President Obama releases the politically-weighty final budget of his first term on Monday. It covers the fiscal year beginning October 1 and also contains long-term budget projections. However, none of the major proposals it contains will pass Congress in this presidential election year; it is as much a campaign document as an actual budget. The key budget date in 2012 is not now, but December 31. That’s when some major tax cuts expire, the mandatory budget cuts triggered last year commence and legislation raising the federal debt limit will again be needed.
So what does the President’s new budget tell us that is of interest? It may look different after the election, but, for now, enormous deficits will continue. Namely, a higher than expected $1,330bn for this year and $901bn for next year. As a share of gross domestic product, these deficits continue to be among the largest ever experienced. That translates into a grim outlook for federal debt, which currently exceeds 65 per cent of GDP and is widely expected to be above 90 per cent by 2020. Since 1789, it has been that high only during the second world war.

| Given material |
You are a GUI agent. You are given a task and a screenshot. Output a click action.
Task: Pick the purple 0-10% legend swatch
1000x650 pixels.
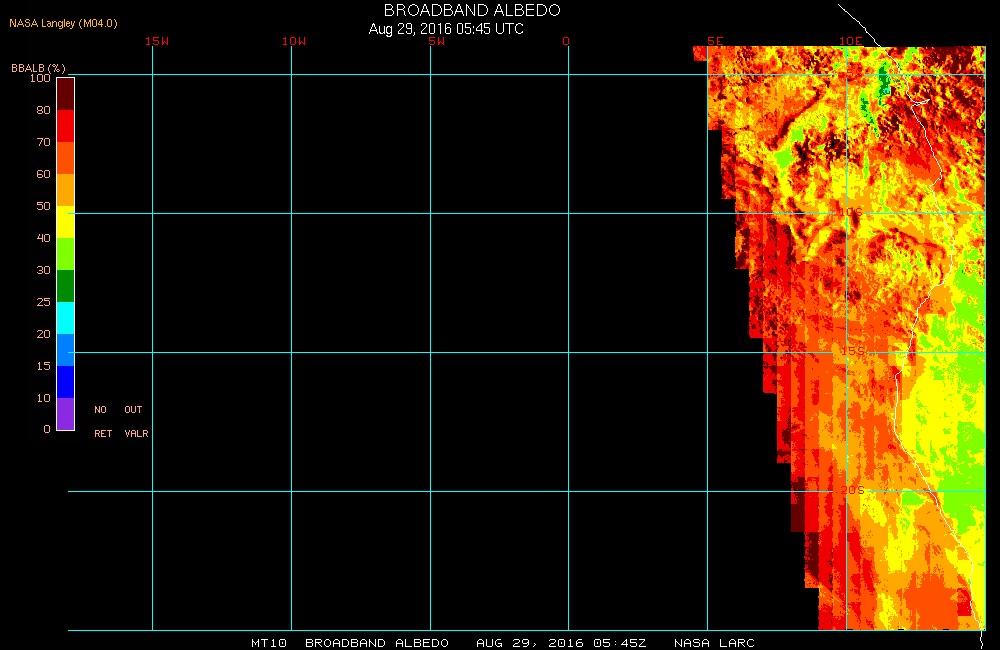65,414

| Objective |
According to the text on President Obama's final first-term budget, what three things happen on December 31? List them all.

| Response |
- Some major tax cuts expire.
- The mandatory budget cuts triggered last year commence.
- Legislation raising the federal debt limit will again be needed.